J. Bodewalt Lampe was the sheet music moniker of Danish-born composer and arranger "James" or Jens Bodewalt Lampe. Born in Ribe, Lampe arrived in America with his family in 1873 and settled in St. Paul, MN, where Lampe's father, Christian Lampe, was engaged to lead the Great Western Band. J. Bodewalt Lampe mastered the violin early and proved a quick study with most other instruments; by 1880, the younger Lampe was already serving as first violinist with the Minneapolis Symphony. By the 1890s, Lampe was leading his own dance orchestra and taking an interest in the burgeoning sheet music industry; 1893's "What the Wires Tell to Me" is one of his earliest known publications. Spurred on by the success of Scott Joplin's "Maple Leaf Rag" in 1899, Lampe followed it in 1900 with "Creole Belles," which proved the second tremendous hit in ragtime -- the sheet music sold into millions of copies. Pianist C. H. H. Booth made a record of it for Victor in 1901, which would have been the earliest known record of piano ragtime, but no one has ever found a copy of that; it may not have been released, though its release was announced. By 1905, however, "Creole Belles" had been recorded a number of times by Sousa's Band, Pryor's Band, and others, and was a standard favorite for years; even the Dixieland bands of the 1950s continued to play it.
Through about 1920, Lampe continued to compose syncopated dance music at an industrious pace and produced several hits, including "Dixie Girl" (1903), "Happy Heinie" (1905), "Georgia Sunset Cake Walk" (1908), "Hero of the Isthmus" (1912), and the "Turkey Trot" (1912), which became a staple of dancers Vernon and Irene Castle. During the First World War, Lampe turned his attention to creating a number of American patriotic tunes as well. Lampe led a touring band of his own known as Lampe's Grand Concert Band, and often performed in charity recitals with his wife and daughters; at various times he worked as a church organist and led opera companies; throughout his career he made an enormous number of arrangements and always maintained close ties with music publishers.
Lampe's wife died in 1918 and this ended his career as a performer. In the early '20s, Lampe's son Dell Lampe assumed leadership of the orchestra of the Trianon Ballroom, and J. Bodewalt Lampe became its musical director and chief arranger. The group recorded for the obscure Chicago-based label Autograph in 1924 and 1925, and these ultra-rare recordings are the closest we can get to a first-hand account of J. Bodewalt Lampe's musicianship, as he left no recordings of his own. In 1927, Lampe encouraged bandmember and saxophonist Wayne King to start his own orchestra and provided King with about a half-dozen arrangements; King was still using them when his band split up in 1942.

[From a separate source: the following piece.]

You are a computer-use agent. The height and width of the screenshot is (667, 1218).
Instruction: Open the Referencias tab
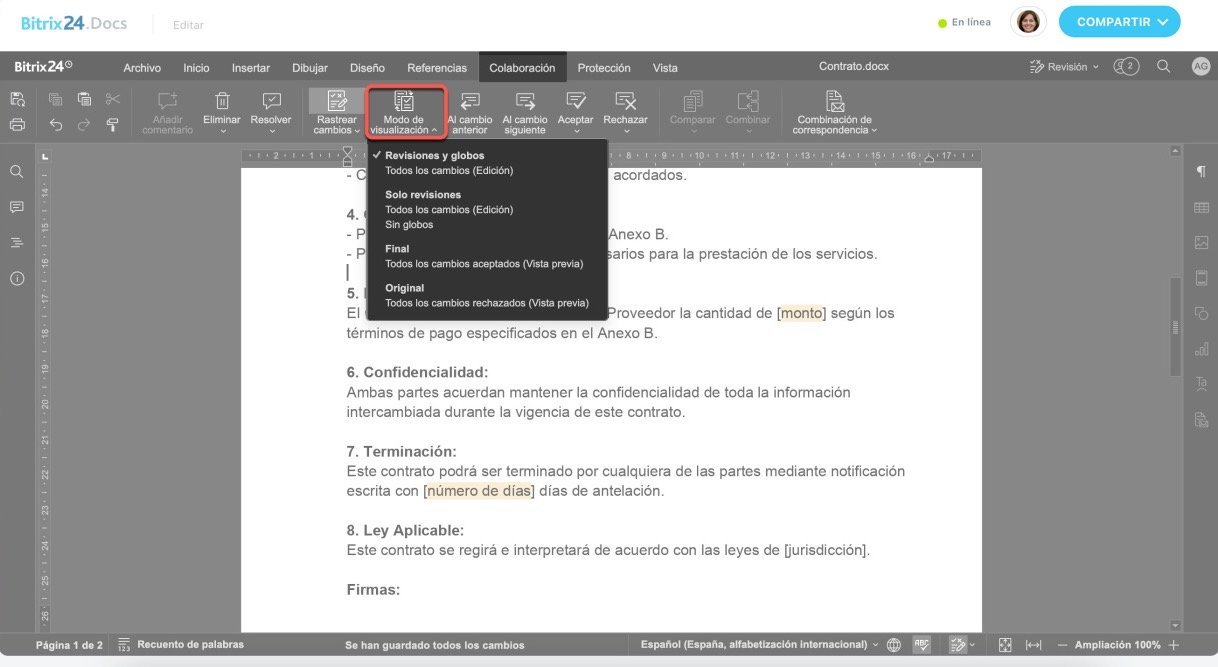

While Lampe's music was syncopated, his typical melodic gestures almost unconsciously incorporate ideas derived from Danish and German folk music as well; sometimes he used the pseudonym "Ribe Danmark" -- the name of his hometown. This is partly the reason why Lampe has not been accorded the attention that many of his compatriots in the "classic ragtime" era. However, in his own time, J. Bodewalt Lampe was considered just as significant a figure and, aside from Scott Joplin, was much more famous as a composer of ragtime than almost anyone else was.